**ASSIGNMENT**
Leave no picture in, and give every entry again exactly.

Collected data

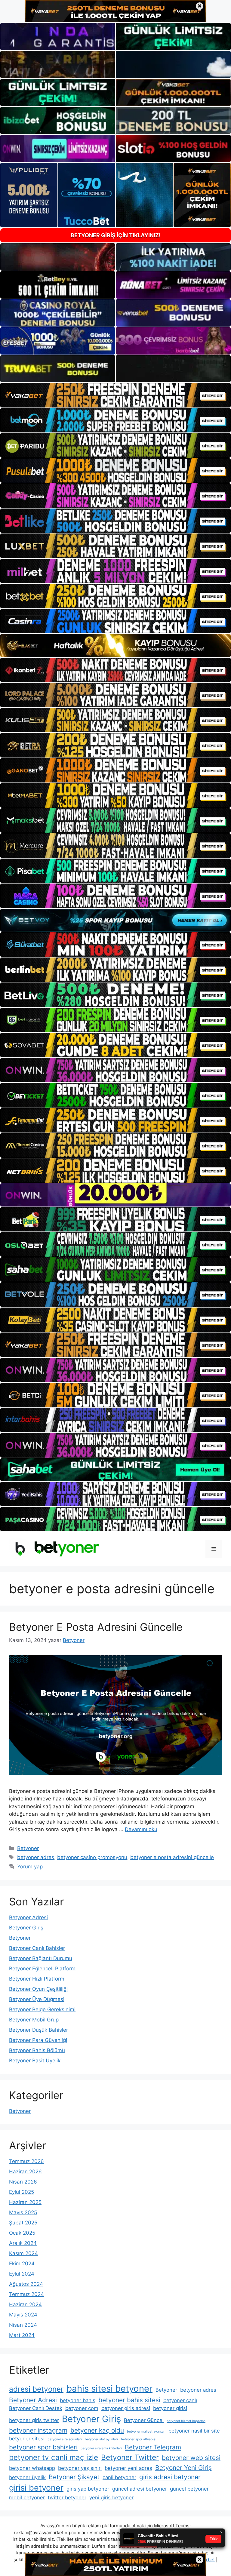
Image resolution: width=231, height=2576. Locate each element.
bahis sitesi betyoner (109, 2388)
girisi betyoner (36, 2488)
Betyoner (28, 1848)
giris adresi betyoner (170, 2477)
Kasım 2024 (23, 2253)
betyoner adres (35, 1857)
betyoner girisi (170, 2408)
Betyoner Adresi (28, 1917)
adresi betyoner (36, 2389)
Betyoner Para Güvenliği (38, 2040)
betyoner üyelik (27, 2477)
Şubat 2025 (23, 2223)
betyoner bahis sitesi (129, 2400)
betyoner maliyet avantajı (146, 2431)
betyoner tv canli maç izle (53, 2457)
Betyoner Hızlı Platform (36, 1979)
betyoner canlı (180, 2400)
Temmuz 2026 (26, 2161)
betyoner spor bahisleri (43, 2447)
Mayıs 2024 (23, 2315)
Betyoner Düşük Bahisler (38, 2030)
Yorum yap (30, 1867)
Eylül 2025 (21, 2192)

**REPLY TO THE TASK**
Image resolution: width=231, height=2576. Locate each element.
bahis sitesi betyoner (109, 2388)
girisi betyoner (36, 2488)
Betyoner (28, 1848)
giris adresi betyoner (170, 2477)
Kasım 2024 (23, 2253)
betyoner adres (35, 1857)
betyoner girisi (170, 2408)
Betyoner Adresi (28, 1917)
adresi betyoner (36, 2389)
Betyoner Para Güvenliği (38, 2040)
betyoner üyelik (27, 2477)
Şubat 2025 (23, 2223)
betyoner bahis sitesi (129, 2400)
betyoner maliyet avantajı (146, 2431)
betyoner tv canli maç izle (53, 2457)
Betyoner Hızlı Platform (36, 1979)
betyoner canlı (180, 2400)
Temmuz 2026 (26, 2161)
betyoner spor bahisleri (43, 2447)
Mayıs 2024 (23, 2315)
Betyoner Düşük Bahisler (38, 2030)
Yorum yap (30, 1867)
Eylül 2025 (21, 2192)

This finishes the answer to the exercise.